- [Exercise directions]
Copy out the data so that nothing differs from the original.

/---

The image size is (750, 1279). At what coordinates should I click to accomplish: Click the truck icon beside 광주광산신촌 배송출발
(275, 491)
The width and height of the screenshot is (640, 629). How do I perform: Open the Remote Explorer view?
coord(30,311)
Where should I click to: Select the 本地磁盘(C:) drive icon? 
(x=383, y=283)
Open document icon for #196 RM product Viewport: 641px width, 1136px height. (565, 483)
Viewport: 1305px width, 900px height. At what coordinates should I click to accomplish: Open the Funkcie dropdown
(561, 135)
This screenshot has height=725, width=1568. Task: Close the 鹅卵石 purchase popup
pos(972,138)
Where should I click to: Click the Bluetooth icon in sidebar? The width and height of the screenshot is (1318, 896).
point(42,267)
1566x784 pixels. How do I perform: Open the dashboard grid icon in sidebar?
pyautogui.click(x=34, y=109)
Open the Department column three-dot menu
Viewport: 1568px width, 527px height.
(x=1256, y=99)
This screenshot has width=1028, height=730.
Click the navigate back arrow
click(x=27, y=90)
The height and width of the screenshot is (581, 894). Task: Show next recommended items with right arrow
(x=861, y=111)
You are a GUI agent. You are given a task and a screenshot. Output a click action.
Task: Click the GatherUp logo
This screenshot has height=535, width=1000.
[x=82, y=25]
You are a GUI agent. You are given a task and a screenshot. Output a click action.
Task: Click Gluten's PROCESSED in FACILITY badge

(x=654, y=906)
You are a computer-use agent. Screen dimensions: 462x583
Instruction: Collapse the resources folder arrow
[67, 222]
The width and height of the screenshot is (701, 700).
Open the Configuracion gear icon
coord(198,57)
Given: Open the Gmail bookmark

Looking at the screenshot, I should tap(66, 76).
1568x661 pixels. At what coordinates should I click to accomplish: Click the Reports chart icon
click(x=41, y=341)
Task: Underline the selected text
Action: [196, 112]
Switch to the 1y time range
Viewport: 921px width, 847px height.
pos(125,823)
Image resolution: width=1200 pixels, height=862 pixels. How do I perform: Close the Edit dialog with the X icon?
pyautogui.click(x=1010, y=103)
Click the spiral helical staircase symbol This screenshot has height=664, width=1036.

\---

- [Answer]
The image size is (750, 1279). At what coordinates should I click to accomplish: Click the truck icon beside 광주광산신촌 배송출발
(275, 491)
The width and height of the screenshot is (640, 629). How do I perform: Open the Remote Explorer view?
coord(30,311)
Where should I click to: Select the 本地磁盘(C:) drive icon? 
(x=383, y=283)
Open document icon for #196 RM product Viewport: 641px width, 1136px height. (565, 483)
Viewport: 1305px width, 900px height. At what coordinates should I click to accomplish: Open the Funkcie dropdown
(561, 135)
This screenshot has height=725, width=1568. Task: Close the 鹅卵石 purchase popup
pos(972,138)
Where should I click to: Click the Bluetooth icon in sidebar? The width and height of the screenshot is (1318, 896).
point(42,267)
1566x784 pixels. How do I perform: Open the dashboard grid icon in sidebar?
pyautogui.click(x=34, y=109)
Open the Department column three-dot menu
Viewport: 1568px width, 527px height.
(x=1256, y=99)
This screenshot has width=1028, height=730.
Click the navigate back arrow
click(x=27, y=90)
The height and width of the screenshot is (581, 894). Task: Show next recommended items with right arrow
(x=861, y=111)
You are a GUI agent. You are given a task and a screenshot. Output a click action.
Task: Click the GatherUp logo
This screenshot has height=535, width=1000.
[x=82, y=25]
You are a GUI agent. You are given a task and a screenshot. Output a click action.
Task: Click Gluten's PROCESSED in FACILITY badge

(x=654, y=906)
You are a computer-use agent. Screen dimensions: 462x583
Instruction: Collapse the resources folder arrow
[67, 222]
The width and height of the screenshot is (701, 700).
Open the Configuracion gear icon
coord(198,57)
Given: Open the Gmail bookmark

Looking at the screenshot, I should tap(66, 76).
1568x661 pixels. At what coordinates should I click to accomplish: Click the Reports chart icon
click(x=41, y=341)
Task: Underline the selected text
Action: [196, 112]
Switch to the 1y time range
Viewport: 921px width, 847px height.
pos(125,823)
Image resolution: width=1200 pixels, height=862 pixels. How do I perform: Close the Edit dialog with the X icon?
pyautogui.click(x=1010, y=103)
Click the spiral helical staircase symbol This screenshot has height=664, width=1036.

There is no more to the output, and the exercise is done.